Part 1 gives an account of the disabled: Edward Albert from his own brief memoire and his appearance in London Labour and the London Poor (1851-65) where he is described as ‘The Negro Crossing-Sweeper, Who Had Lost Both His Legs’. And the lives of three Black inmates of Broadmoor, England’s first lunatic asylum for the criminally insane from its records:  John Flinn spent forty seven years inside Victorian institutions, dying in Broadmoor, William Brown an ex-seaman who murdered his wife by cutting her throat, tried to kill his stepson, set fire to the house then tried to commit suicide by cutting his own throat – he was found not guilty by reason of insanity, he died in Broadmoor and Joseph Peters who seems to be have driven insane thru isolation following the death of his only relative his mother was sent to Broadmoor after being declared insane following an attack on a shipmate. Each was given the opportunity to tell their story in their own words, stories once lost in the archives have resurfaced. The Black Victorians considered in Part 1 demonstrate how their stories endure in the archives, stories of the fight for survival from the margins of society contrasting with those discussed in the other parts who were not at the edge but moved within the establishment or protested against its structures.   

 

I was particularly interested in the analysis of responses to Victorian racism. The celebrated actor Ira Aldridge was hounded by the British press having to continually fight for equality both on and off the stage ‘forever confronting the racist depictions of African Americans in the form of the minstrel.’ While Aldridge accepted that racist criticism, the escaped slave and abolitionist William Wells Brown would not accept criticism.
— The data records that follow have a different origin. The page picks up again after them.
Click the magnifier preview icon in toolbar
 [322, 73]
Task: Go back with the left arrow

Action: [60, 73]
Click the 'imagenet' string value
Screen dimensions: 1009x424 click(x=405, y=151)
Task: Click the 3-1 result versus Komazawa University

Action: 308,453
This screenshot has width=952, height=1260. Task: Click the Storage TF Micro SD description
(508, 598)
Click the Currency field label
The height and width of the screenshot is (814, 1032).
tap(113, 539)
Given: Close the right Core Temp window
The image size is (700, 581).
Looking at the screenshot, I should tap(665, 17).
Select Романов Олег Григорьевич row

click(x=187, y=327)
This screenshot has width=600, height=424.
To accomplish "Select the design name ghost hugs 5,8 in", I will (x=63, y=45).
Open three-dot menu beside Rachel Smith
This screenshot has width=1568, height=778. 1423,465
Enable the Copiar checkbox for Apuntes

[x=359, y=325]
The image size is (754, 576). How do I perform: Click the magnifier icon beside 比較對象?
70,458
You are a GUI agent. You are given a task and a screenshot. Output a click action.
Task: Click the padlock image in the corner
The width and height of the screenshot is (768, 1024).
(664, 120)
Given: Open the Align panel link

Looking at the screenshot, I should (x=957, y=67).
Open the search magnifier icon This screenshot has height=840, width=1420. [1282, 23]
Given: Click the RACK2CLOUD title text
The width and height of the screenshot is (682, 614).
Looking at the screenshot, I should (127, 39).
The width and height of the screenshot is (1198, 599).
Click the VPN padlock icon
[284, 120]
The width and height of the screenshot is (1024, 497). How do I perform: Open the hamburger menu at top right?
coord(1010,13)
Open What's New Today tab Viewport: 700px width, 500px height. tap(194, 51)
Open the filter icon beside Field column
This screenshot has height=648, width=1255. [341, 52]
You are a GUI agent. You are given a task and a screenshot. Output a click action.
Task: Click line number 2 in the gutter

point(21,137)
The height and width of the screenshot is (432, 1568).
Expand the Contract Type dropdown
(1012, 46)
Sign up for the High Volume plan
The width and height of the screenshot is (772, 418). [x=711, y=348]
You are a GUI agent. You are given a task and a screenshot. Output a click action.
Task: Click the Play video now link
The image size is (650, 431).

When a newspaper ‘described his exhibition in contemptuous terms, and thereby materially curtailed the receipts’. He successfully sued for libel and awarded £100. The probable racism within the criticism was ignored by the national press who focused on ‘benign British justice.’ 

 

The highlight of the book for me could have been the chapter – Land of Hope and Glory – which went some way to setting the scene for the Victorian attitude to race. I was minded of Fryer’s seminal Chapter 7 The Rise of English Racism in Staying Power which covers similar ground. I would have hoped for deeper analysis in Black Victorians of the impact of development and growth of the British Empire following abolition of the slave trade. The 3Cs – Christianity, Commerce and Civilisation – that drove Victorian expansion of Empire in Africa leading to the destruction then looting the treasures of the Benin Empire in Nigeria, Ashanti Kingdom in Ghana and Maqdala in Ethiopia. I would have welcomed some analysis of Victorians in Africa and growth of its Empire. What impact if any did it have on the attitudes of Black and white Victorians?

 

I enjoyed the chapter on the Pan-African Movement in which we can see how the eighteenth-century British abolitionist organisation the Sons of Africa could be linked a century later to Pan Africanism.  Pan-Africanisms is shown as a global movement with the delegates to its 1900 conference in London coming from around the world to discuss, slavery, colonialism, racism and ways to fight these global scourges. One delegate celebrated the ‘common cause’ among people of the African Diaspora, another prophesised “America would never be at peace with herself until the negro problem was settled outright” showing how the ideas of Black Victorians still resonate today.

 

Setting aside the need for perhaps more on Africa and Empire Black Victorians gives insights into the intersection of between Black history and British history through some very human stories in a very readable, accessible format, free of the conventional exceptionalism approach to Black history. Black Victorians gives wider more holistic understanding of the Black presence in Victorian Britain, which I very much enjoyed reading.


Footnote

I've yet to see a copy of the final version ...they may have corrected the omission on the Victorians in Africa addressing "What impact if any did it have on the attitudes of Black and white Victorians?"


Footnote to Footnote

I received my final copy as promised and yes they did address Victorians in Africa in the context of chapter Land of Hope and Glory:


Treasures were looted (and kept to this day), including from the Mandala in Ethiopia, The Ashanti Kingdom in Ghana and the Benin Empire in present-day Nigeria. Uprisings were viciously suppressed and natural resources exploited, while people starved (page 33)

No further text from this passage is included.